I think it is normal for some entries to be used more than others. In natural language (speech and text), certain sounds and words are more common than other. For example in english text we use the letter "e" a lot more than "z" or the word "the" a lot more than "artificial," and speech is the same (the "z" sound might be less common than the "k"... I'm not sure about this particular example but I think you get the point). This is shown in the right-hand graph of @AraKchrUser where we see the targets are unbalanced.

Thoughts on the relationship between codebook usage / accuracy and downstream task

Though my experiments, I have noticed that pre-training loss/accuracy does NOT indicate good/bad performance. I don't think unbalanced usage necessarily means low accuracy, because if targets are unbalanced, then the model should learn this and have a high accuracy.
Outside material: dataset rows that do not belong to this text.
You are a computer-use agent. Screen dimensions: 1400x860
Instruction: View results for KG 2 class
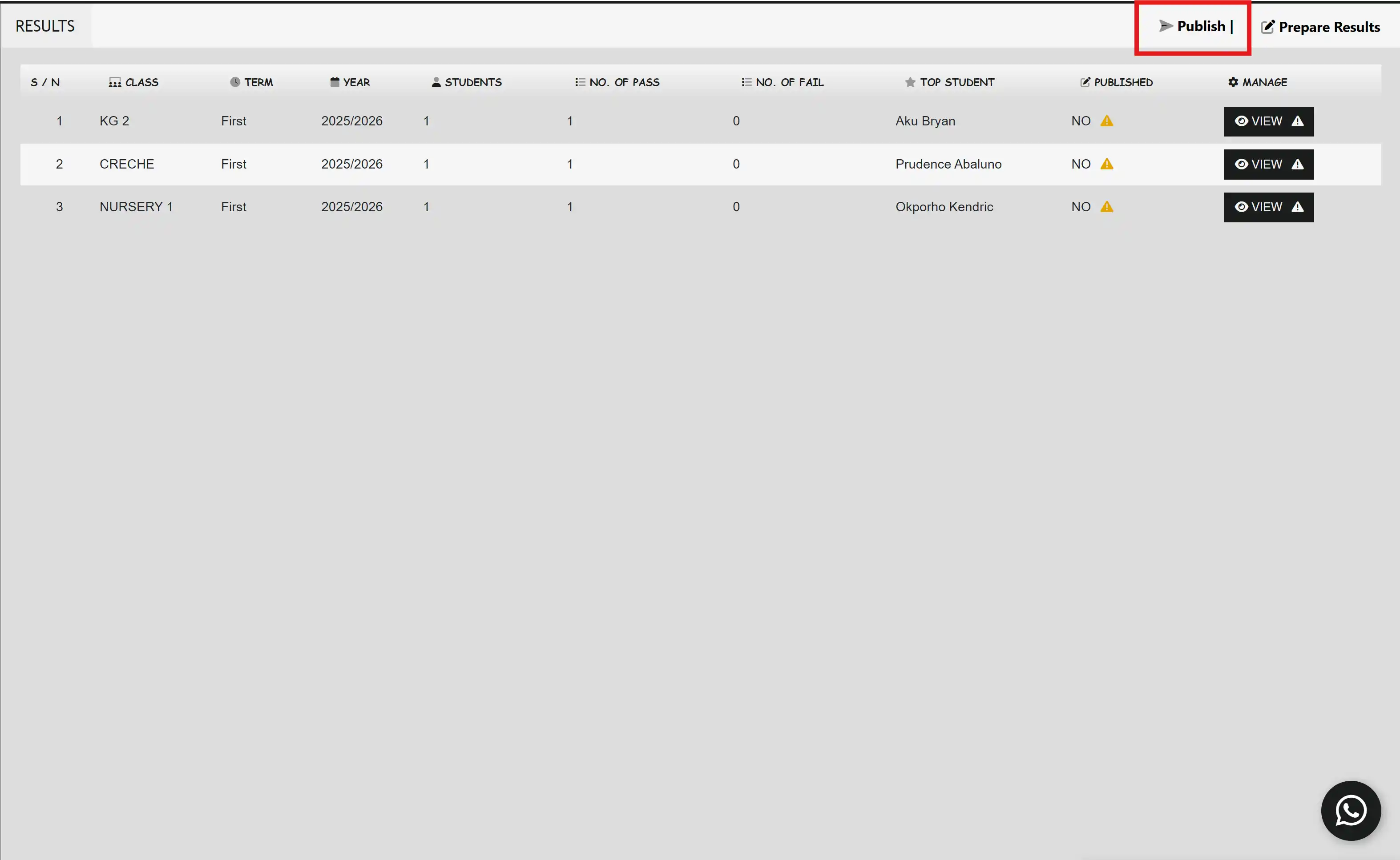1269,121
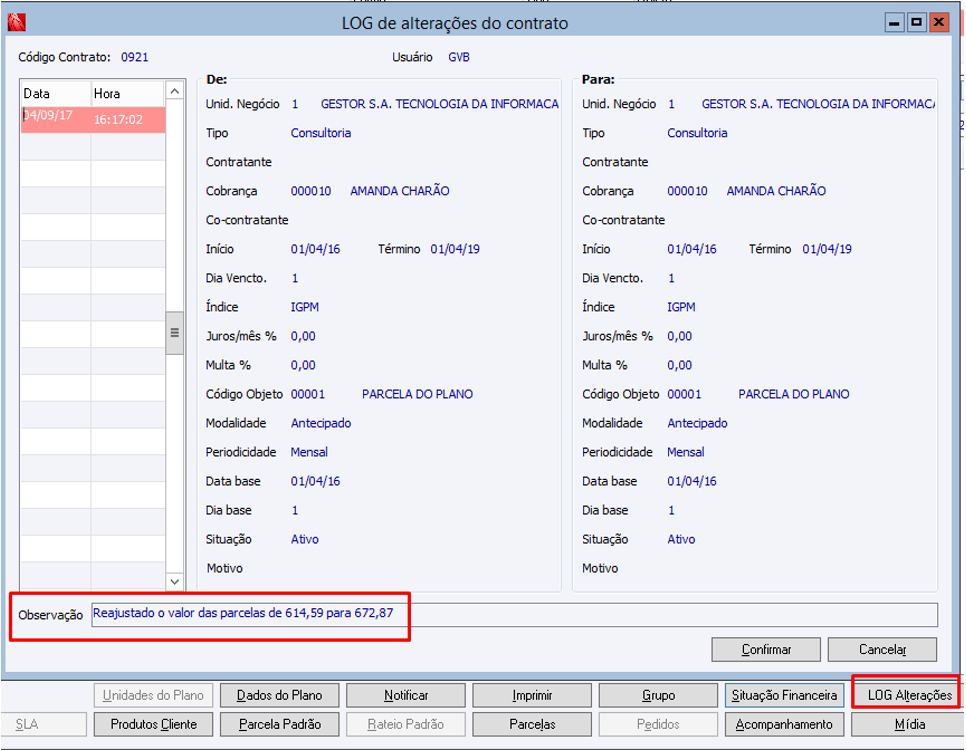Click the Observação text field
Image resolution: width=966 pixels, height=751 pixels.
tap(514, 614)
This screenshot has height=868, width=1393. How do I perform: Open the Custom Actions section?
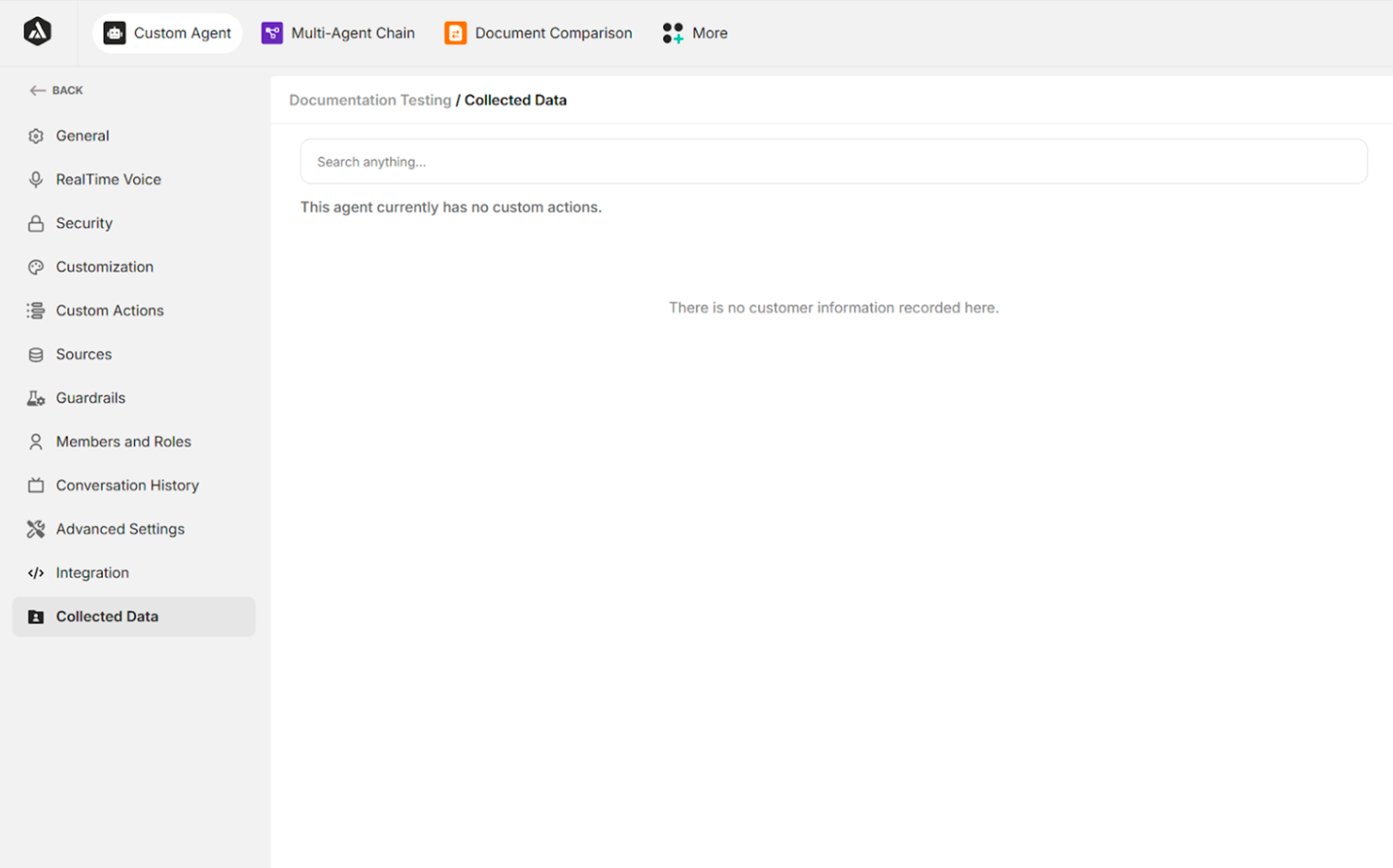pos(109,311)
Maybe there are some codebook entries that are really close to each other and the model has trouble getting it right.

So what leads to good downstream performance?? This is a big question and I don't think researchers understand fully. I believe because the model is needing to reconstruct masked speech based on unmasked sections, the model is still learning useful transformations/statistics about speech, even if the accuracy remains around 20%.

I'm not sure why it would be so low on the validation set though :(.

AraKchrUser commented 5 days ago

Hi, @whettenr! Thank you for responding to us and helping us understand such a complex and interesting topic. Have you come across any information about the ratio of data that should be used for pre-training and fine-tuning?

whettenr commented 3 days ago

Hey @AraKchrUser , No problem. No I haven't see much of the ratio of pre-training to fine-tuning data sorry ... (though there probably some studies out there).

From what I do know is that the closer your pre-training data is to you fine-tuning data the better.

By closer, I'm taking about how similar the datasets are. Are they recorded with the same equipment in similar acoustical environments, what is the speech like (fast or slow, spontaneous or an audiobook), the language ...

Just to give a simple example if you pre-train on only english, audiobook data, I would expect the model to need much less fine-tuning on english, audiobook data, and, conversely, need much more fine-tuning to obtain good results on spontaneous Portuguese speech.